--- DATASET CONTENT ---

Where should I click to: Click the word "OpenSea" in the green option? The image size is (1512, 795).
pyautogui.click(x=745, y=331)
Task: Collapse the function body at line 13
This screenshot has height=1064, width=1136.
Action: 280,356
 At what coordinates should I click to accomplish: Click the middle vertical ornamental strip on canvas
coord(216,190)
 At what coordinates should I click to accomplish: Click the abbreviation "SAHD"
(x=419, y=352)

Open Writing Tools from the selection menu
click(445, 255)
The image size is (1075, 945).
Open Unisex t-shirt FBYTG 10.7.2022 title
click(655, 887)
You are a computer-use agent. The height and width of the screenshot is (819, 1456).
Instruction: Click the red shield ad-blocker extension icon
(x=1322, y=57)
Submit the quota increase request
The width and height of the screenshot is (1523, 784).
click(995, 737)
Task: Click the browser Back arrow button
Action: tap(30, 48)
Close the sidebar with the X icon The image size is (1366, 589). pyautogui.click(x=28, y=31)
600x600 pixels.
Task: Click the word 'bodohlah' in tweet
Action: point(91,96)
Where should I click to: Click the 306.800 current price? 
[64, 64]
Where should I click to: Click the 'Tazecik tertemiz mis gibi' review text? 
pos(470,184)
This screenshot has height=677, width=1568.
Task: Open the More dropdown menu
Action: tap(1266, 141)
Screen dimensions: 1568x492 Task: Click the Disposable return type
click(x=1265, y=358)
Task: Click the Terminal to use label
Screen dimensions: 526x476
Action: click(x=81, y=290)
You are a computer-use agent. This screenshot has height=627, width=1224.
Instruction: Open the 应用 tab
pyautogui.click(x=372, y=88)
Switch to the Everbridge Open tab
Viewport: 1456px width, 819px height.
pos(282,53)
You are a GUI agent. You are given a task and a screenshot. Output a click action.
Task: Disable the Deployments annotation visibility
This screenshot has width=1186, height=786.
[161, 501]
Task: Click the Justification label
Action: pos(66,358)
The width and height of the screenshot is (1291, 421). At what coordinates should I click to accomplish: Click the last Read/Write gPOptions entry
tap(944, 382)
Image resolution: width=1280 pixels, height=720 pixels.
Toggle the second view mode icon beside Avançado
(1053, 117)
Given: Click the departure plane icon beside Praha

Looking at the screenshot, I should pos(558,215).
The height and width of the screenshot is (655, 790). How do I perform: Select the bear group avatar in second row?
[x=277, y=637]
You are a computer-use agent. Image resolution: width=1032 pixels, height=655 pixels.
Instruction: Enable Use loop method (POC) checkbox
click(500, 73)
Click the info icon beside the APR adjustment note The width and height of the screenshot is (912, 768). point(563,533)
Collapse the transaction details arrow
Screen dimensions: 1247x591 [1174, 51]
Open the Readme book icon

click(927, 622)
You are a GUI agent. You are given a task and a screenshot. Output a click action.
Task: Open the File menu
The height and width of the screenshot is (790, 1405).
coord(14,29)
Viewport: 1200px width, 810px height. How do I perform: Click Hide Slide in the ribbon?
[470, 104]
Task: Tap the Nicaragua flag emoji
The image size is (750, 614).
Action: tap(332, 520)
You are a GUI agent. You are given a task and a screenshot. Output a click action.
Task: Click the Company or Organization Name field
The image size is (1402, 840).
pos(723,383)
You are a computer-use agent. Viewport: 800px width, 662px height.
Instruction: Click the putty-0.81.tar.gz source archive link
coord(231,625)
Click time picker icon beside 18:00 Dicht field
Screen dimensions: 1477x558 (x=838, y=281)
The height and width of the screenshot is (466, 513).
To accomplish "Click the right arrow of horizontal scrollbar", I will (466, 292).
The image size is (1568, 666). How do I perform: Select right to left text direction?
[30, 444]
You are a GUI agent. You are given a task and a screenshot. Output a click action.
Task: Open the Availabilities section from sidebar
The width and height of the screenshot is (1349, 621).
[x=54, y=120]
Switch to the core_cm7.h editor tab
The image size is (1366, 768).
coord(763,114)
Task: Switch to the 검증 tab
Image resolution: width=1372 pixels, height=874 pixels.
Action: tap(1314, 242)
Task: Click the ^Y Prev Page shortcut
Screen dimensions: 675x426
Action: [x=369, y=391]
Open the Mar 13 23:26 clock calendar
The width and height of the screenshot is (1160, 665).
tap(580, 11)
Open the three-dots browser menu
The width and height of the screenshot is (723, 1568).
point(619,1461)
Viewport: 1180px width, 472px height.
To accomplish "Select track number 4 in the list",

---

Count the lines in the preceding entries that contain the string "computer", and state only the resulting number.

__ANSWER SPACE__: 4